**Текст для чтения**
● ● ● ● ● ● ●

А дома встретили меня дядя Владик и Тетя Тася и, ничего не говоря, повели в свою комнатку. А там, рядом с их широкой кроватью, стояла бельевая корзина на колесиках, и в ней два белых свертка. Один из них вдруг зашевелился и запищал. И мне сказали, что не корзина это, а детская коляска, а в ней две мои сестрички, ужасно похожие друг на друга, Ирочка и Леночка. Мне позволяли с ними гулять по нашему двору, и я катала коляску по всем тропинкам, что были меж сосен. Сестренки мои хорошо росли и уже пытались садиться. И были очень красивые: глазки голубенькие, бровки почти черные, щечки розовые, ротики, носики – все такое, будто у царевен. «Скоро на ножки поднимутся, ходить начнут», – говорили няня и Бабушка. Я, однако, их на ножках уже не видела: их отвезли в Калугу. Тетя Тася уехала тоже, а дядя Владик в Калугу часто ездил, но жил в Покровском-Стрешневе, потому что учился в аспирантуре. А потом началась война…
Эля с мамой в Покровском-Стрешневе, 1940 г.

● ● ● ● ● ● ●

**Собранный материал**
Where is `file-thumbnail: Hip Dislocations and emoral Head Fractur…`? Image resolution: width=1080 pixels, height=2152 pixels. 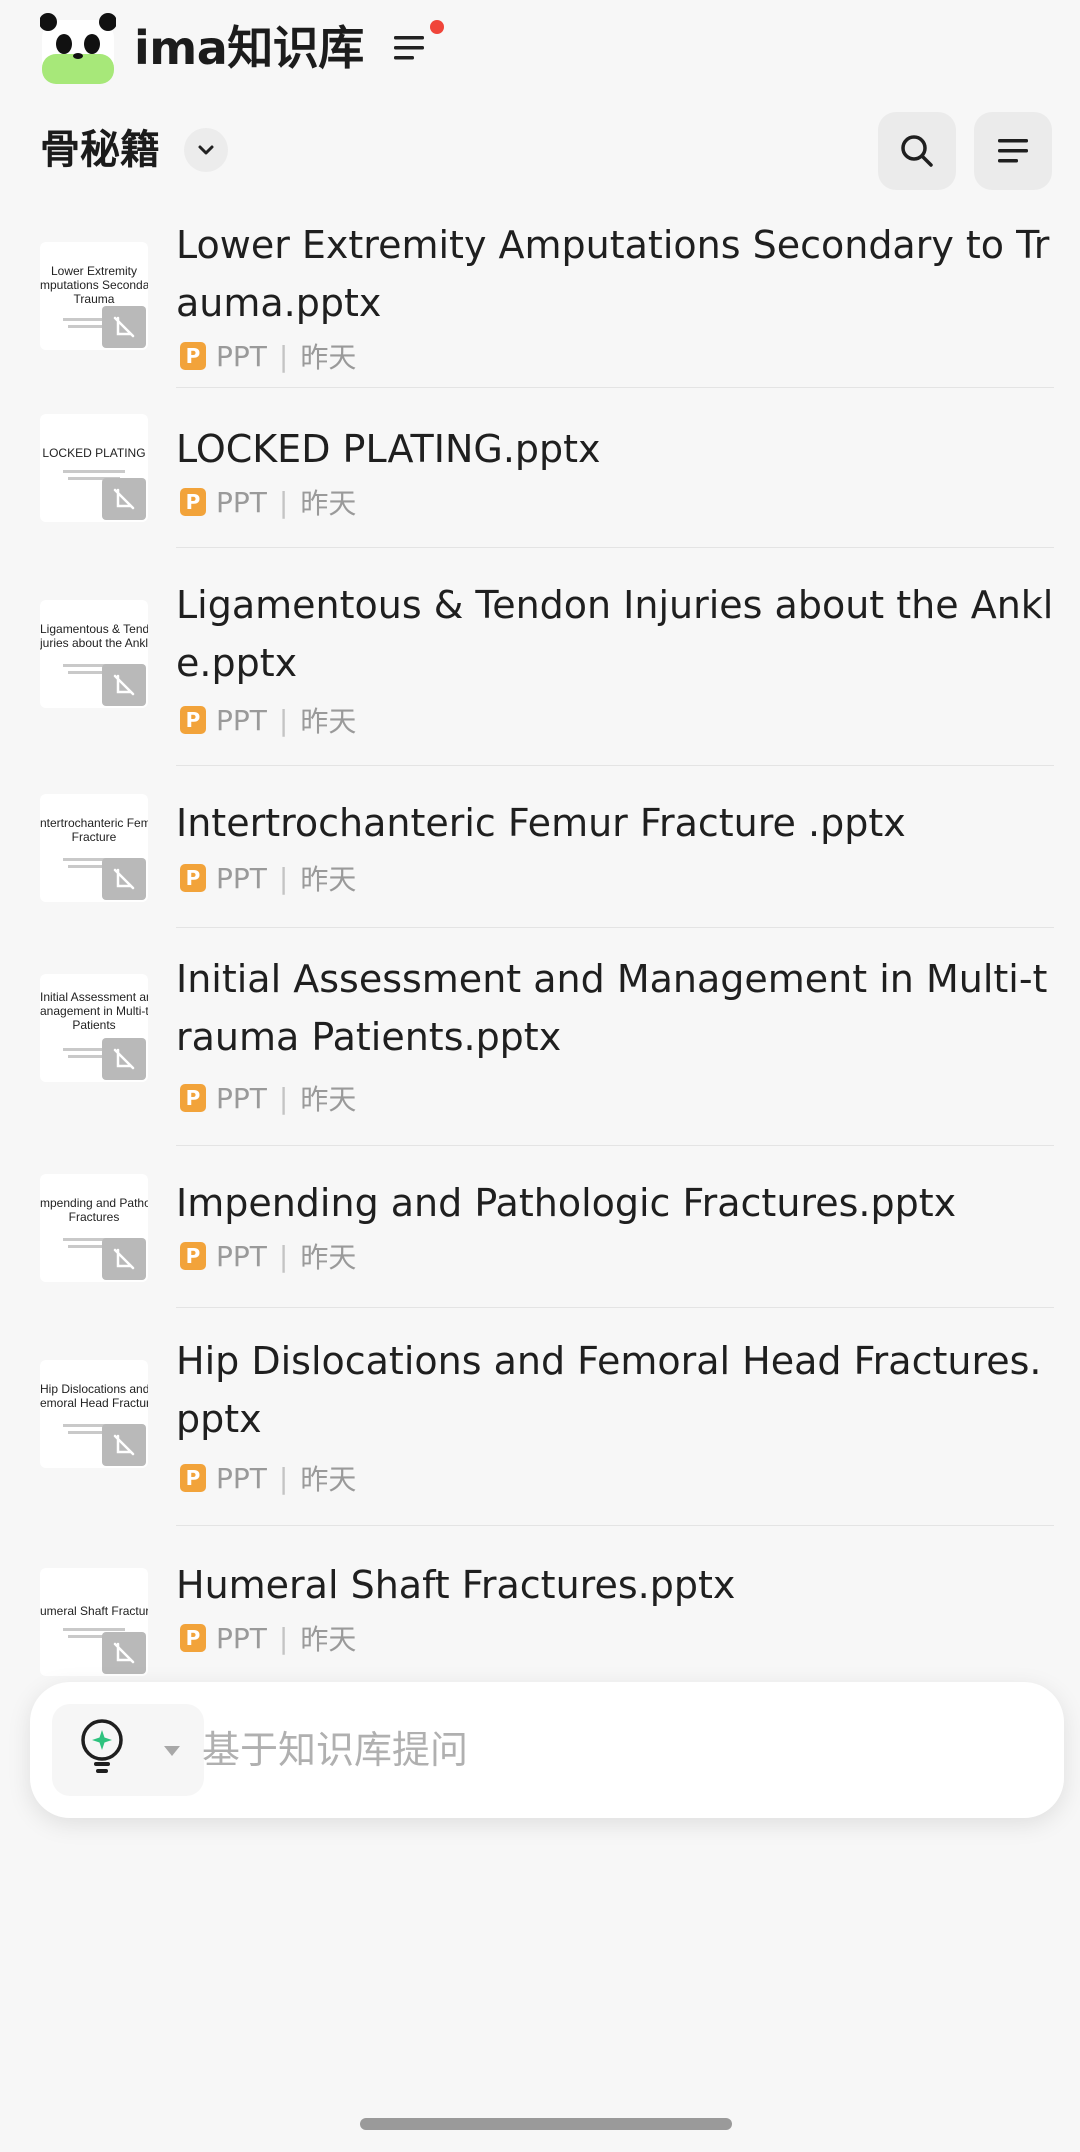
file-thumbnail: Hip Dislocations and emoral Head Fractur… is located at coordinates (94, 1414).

● ● ● ● ● ● ●

Перепишите текст для чтения полностью, слово в слово, вместе с подписью в конце.

**Решение**
А дома встретили меня дядя Владик и Тетя Тася и, ничего не говоря, повели в свою комнатку. А там, рядом с их широкой кроватью, стояла бельевая корзина на колесиках, и в ней два белых свертка. Один из них вдруг зашевелился и запищал. И мне сказали, что не корзина это, а детская коляска, а в ней две мои сестрички, ужасно похожие друг на друга, Ирочка и Леночка. Мне позволяли с ними гулять по нашему двору, и я катала коляску по всем тропинкам, что были меж сосен. Сестренки мои хорошо росли и уже пытались садиться. И были очень красивые: глазки голубенькие, бровки почти черные, щечки розовые, ротики, носики – все такое, будто у царевен. «Скоро на ножки поднимутся, ходить начнут», – говорили няня и Бабушка. Я, однако, их на ножках уже не видела: их отвезли в Калугу. Тетя Тася уехала тоже, а дядя Владик в Калугу часто ездил, но жил в Покровском-Стрешневе, потому что учился в аспирантуре. А потом началась война…
Эля с мамой в Покровском-Стрешневе, 1940 г.